Of course, all that shared data comes at a cost.
“There are obviously ethical issues around data ownership, data collection, data sharing and, quite frankly, privacy,” says Michael Van Manen, ’04 BMedSc, ’05 MD, ’13 PhD, who holds the Endowed Chair in Health Ethics and is director of the John Dossetor Health Ethics Centre.
“Who owns personal health data? Does ownership reside with the individual from whom the data was taken, or with the organizations that collect and store the data? Who decides on the appropriate use of such data? What happens if data is used in a way departing from the purpose in which it was collected?”
Clearly, there are a lot of important questions, and we are only just beginning to tackle them. But Van Manen offers some considerations. For example, what’s the trade-off between privacy and the greater good?
“We will need to ask how do these technologies change the nature of our relationships with one another, our responsibilities to one another, and of course, our existence within society.”
After all, Van Manen says, at its core, ethics is about how we live our own lives while being part of a community of others. Which is why even the discussion of basic human rights over the past few months — the right to open your business versus the rights of others to avoid the risk of increased community transmission — has been complex.
“We are entitled to many rights, and sometimes rights come in conflict with each other.”
*****
It’s what humans do that so often produces what looks, down the line, like awful bad luck. This pandemic is not really about the unique terribleness of COVID‑19. SARS was 25 times as deadly. Ebola was 70 times as deadly. What makes COVID‑19 so dangerous is that it doesn’t sicken its host right away. It lurks in them undetected as they unwittingly pass it on. And in a globalized age, the “passing it on” is savagely efficient.
“It’s planes that made COVID‑19 spread so quickly,” Wishart says. “Planes are basically missiles launching viruses around the world. If we’d had planes that flew that fast 100 years ago, it wouldn’t have been 50 million that died of the Spanish flu, it would have been 400 million. You could have been talking about an extinction event.”
In 2020, it was shared information, the advance notice, that made a difference, he says. “If we hadn’t understood where this disease was coming from and just lived our lives normally, if we hadn’t done anything — no social distancing at all — our numbers said by April 1 COVID‑19 would have killed 40 million people. That’s how many people died of the Spanish flu over the course of a year. To take 40 million people off the planet in a month and a half: society collapses.

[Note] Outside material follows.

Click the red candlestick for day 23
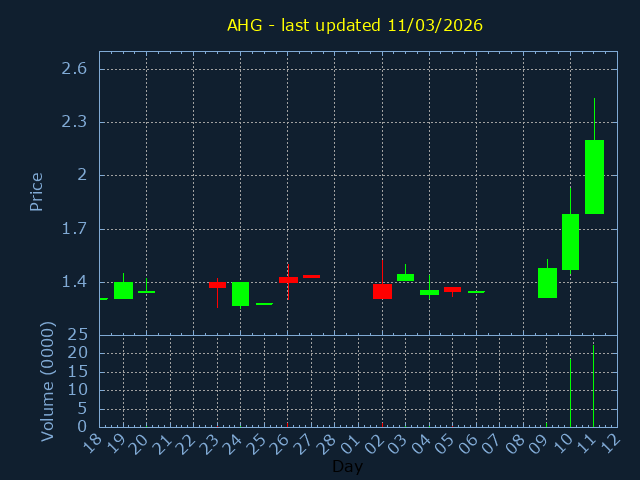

Everything collapses.”
Now that we know first-hand the damage a pandemic can do, one would assume all world governments will make it Job 1 to ensure that something like this never happens again by rallying up a robust and nimble response protocol. Maybe you install walk-through fever scanners at every international nodal point — seaport, airport, international train station — and perhaps also in sports arenas, concerts halls, even shopping malls, Wishart suggests. You keep teams of epidemiologists on permanent standby, as Bill Gates famously envisioned, so the moment a disease outbreak is reported anywhere in the world, they’re parachuted in to test and contact-trace and nip the contagion in the bud. In effect, you create a kind of pandemic defence system. Meanwhile, you also work on improving the host: us. You leverage cutting-edge science to enhance the human immune system.
Perhaps the COVID‑19 crisis is an opportunity. It’s the occasion for the pivot the world needs, from reactive to proactive medicine.